--- Task input ---

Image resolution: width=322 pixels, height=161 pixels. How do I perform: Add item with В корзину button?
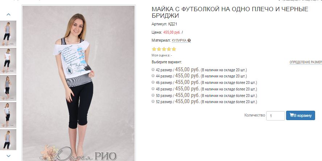tap(301, 115)
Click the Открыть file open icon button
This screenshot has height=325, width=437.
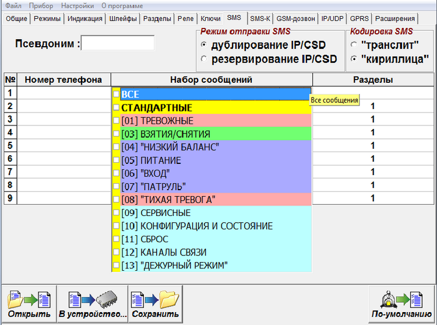point(29,305)
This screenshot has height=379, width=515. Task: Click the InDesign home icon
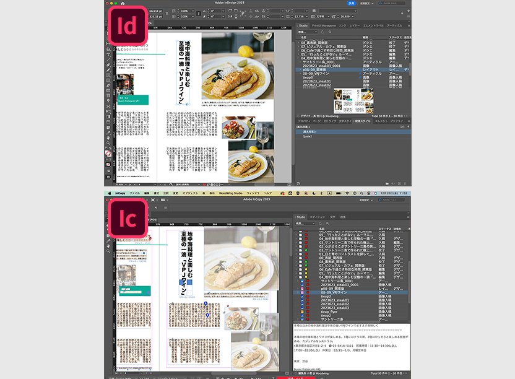(122, 3)
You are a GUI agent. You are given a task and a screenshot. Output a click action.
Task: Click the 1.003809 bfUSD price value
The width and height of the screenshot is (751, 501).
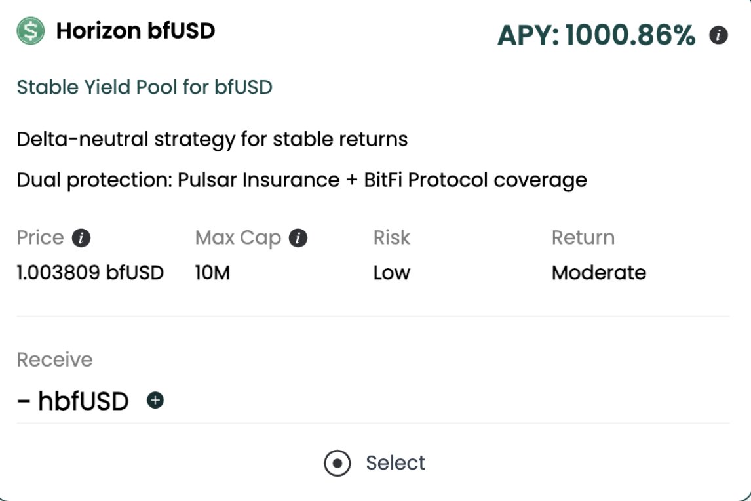click(x=90, y=273)
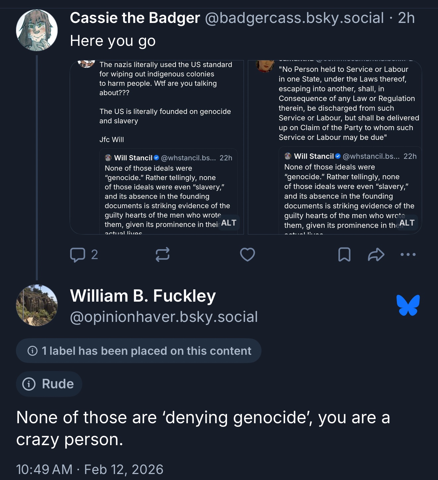Click the blue Bluesky butterfly logo
The image size is (438, 480).
408,305
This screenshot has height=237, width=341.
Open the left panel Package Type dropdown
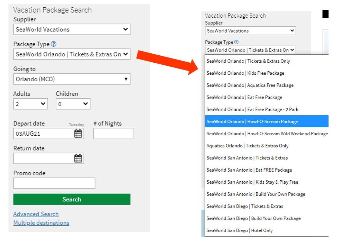[x=72, y=54]
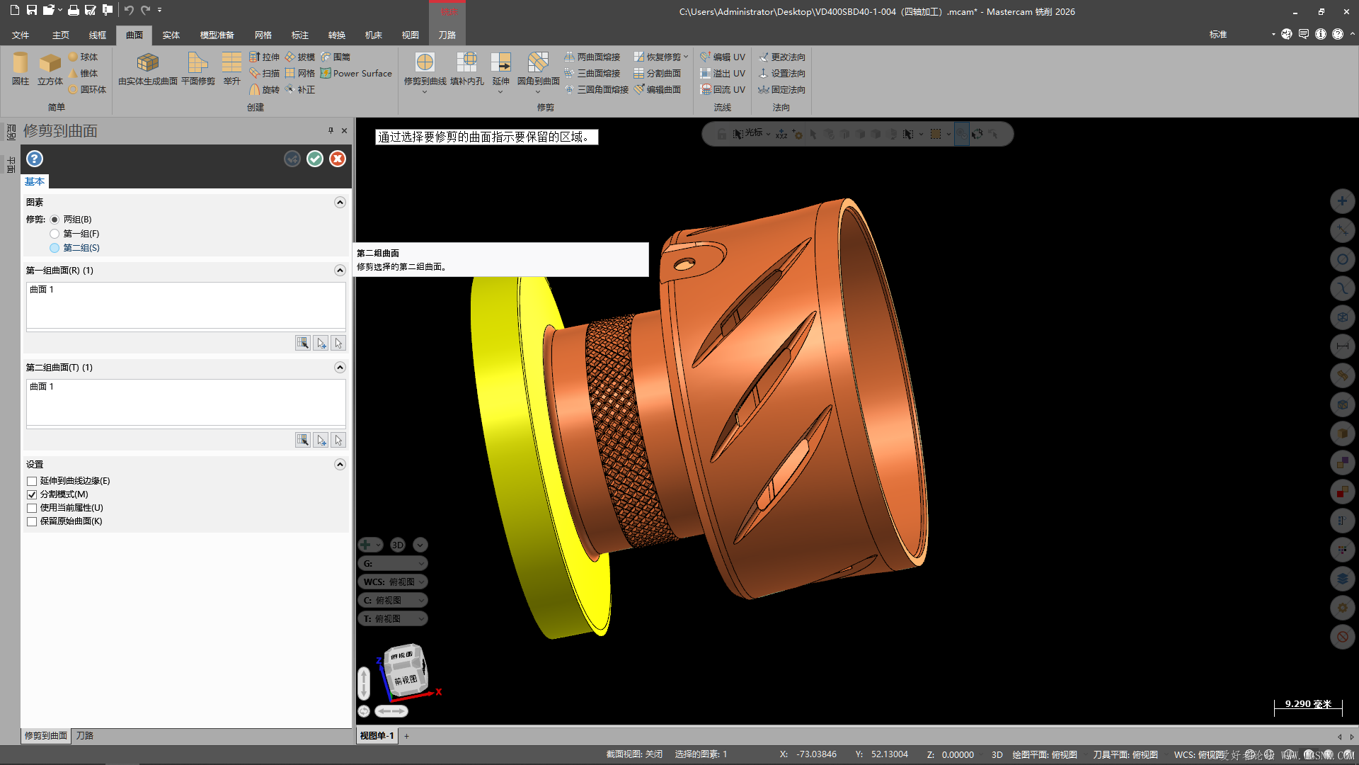Screen dimensions: 1359x765
Task: Collapse the 设置 section
Action: click(340, 465)
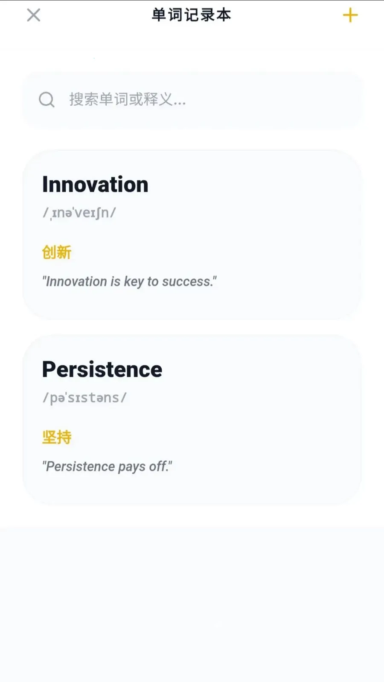
Task: Click the word "pays" in the Persistence example
Action: point(132,467)
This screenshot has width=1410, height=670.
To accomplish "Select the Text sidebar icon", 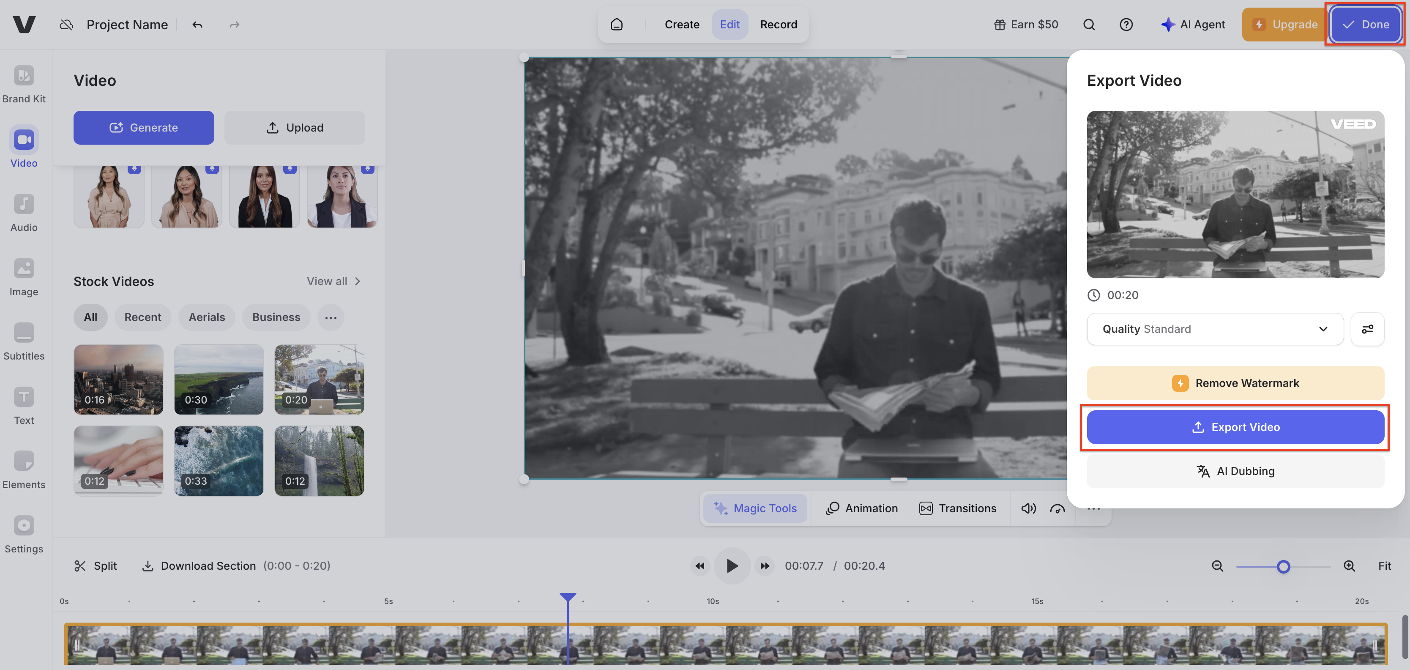I will pyautogui.click(x=24, y=404).
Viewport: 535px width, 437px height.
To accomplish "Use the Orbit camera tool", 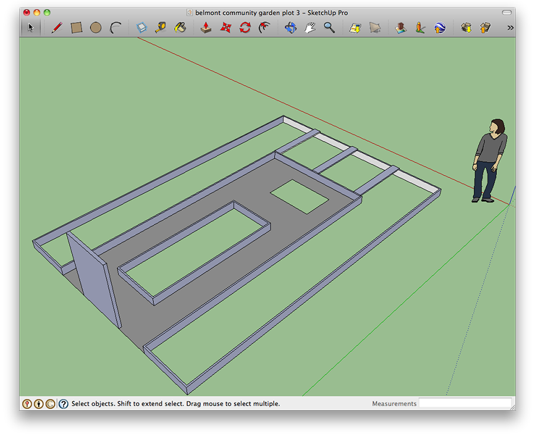I will 290,27.
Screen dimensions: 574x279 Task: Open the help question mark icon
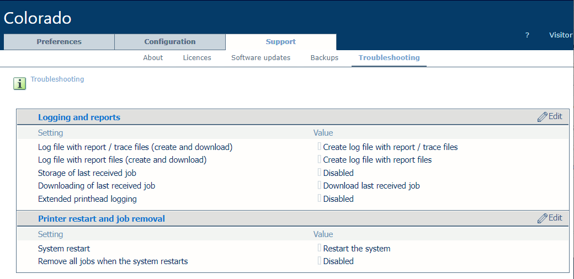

---

(The problem) Gather every line of the records above that contains the string "This".

(Response to the task)
This screenshot has height=325, width=437.
This screenshot has height=379, width=515. Task: Click the InDesign home icon
This screenshot has height=237, width=341.
This screenshot has width=1410, height=670.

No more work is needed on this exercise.